For a start, why do it 11 years in advance? Without any formal bidding process that would surely have led to the governing body getting a higher price, especially given the possibility that the tournament might be held in the U.S.?
It didn’t take long for rumors to circulate that the secretive, uncompetitive process was a way to placate FOX for moving the 2022 Qatar World Cup to winter, when it will clash with large men wearing helmets throwing a rugby ball and giving each other concussions for three hours every Sunday. Clearly, FOX might have had a different strategy in place for buying the 2022 rights if they’d known the tournament would be taking place six months later than advertised.
FIFA general secretary Jerome Valcke as good as confirmed those rumors in February, implying it was done to avoid legal “issues regarding the decision on the time the World Cup would be played”.
(And making a weird love analogy to explain why FOX and FIFA did the deal: “When you are in love with a woman you spend time together and there’s one time where you say, ‘Hey, by the way, let’s extend’.” Hey, Jerome.
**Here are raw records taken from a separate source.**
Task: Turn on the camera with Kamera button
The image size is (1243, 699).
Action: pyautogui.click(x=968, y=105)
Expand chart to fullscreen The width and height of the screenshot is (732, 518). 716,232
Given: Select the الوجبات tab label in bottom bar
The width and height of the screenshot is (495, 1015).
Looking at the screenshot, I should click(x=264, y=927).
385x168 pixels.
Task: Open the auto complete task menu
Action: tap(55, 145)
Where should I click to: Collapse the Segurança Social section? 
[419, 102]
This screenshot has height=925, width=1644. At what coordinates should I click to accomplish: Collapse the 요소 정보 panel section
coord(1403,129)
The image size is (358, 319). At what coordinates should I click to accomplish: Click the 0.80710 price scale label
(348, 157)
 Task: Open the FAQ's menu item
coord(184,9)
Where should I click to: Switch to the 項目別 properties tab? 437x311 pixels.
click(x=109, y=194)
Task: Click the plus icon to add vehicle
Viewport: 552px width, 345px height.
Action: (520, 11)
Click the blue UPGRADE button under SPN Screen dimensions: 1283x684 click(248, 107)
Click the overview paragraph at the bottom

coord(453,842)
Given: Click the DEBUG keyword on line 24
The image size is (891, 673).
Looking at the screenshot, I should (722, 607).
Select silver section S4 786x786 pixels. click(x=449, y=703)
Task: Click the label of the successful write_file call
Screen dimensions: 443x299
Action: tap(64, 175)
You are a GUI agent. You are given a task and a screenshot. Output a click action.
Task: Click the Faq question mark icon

Is that a broadcast rights extension in your pocket, or are you just happy to see me?)
Back in February, this news was the sort of thing to inspire shoulder-shrugging and comments along the lines of “FIFA gonna FIFA.” Now, though, FIFA not gonna FIFA like that any more. And so the Daily Mail reports all this might open the floodgates for litigation regarding the tournament. After all, if a broadcaster can get a form of compensation for the date change, why shouldn’t the would-be host cities?
It’s a speculative argument that has a kind of limited logic to it, though surely the losers would have a better case for redress if corruption in the voting process was revealed, rather than simply a date change that happened because of the identity of the winner.
According to the story:
“If it is confirmed that FIFA effectively bought FOX’s compliance because they felt FOX had a legal case over the 2022 switch to winter, it would increase the chances of the losing bidders for 2022 – the USA, Australia, Japan and South Korea – claiming compensation for bidding for a World Cup under what might legally be claimed were FIFA’s false pretences that it would be a summer tournament.”
Perhaps the other countries could argue that they would not have gone to the effort and expense of bidding for 2022 if they had realized it would be in the winter – but had a country other than Qatar won, it wouldn’t have been.
The main usefulness of the story is to underline that anything to do with money, FIFA and the World Cup — any World Cup — is going to come under even more intense scrutiny. There now seems to be a credible basis for believing that contentious decisions could be challenged and successfully reversed.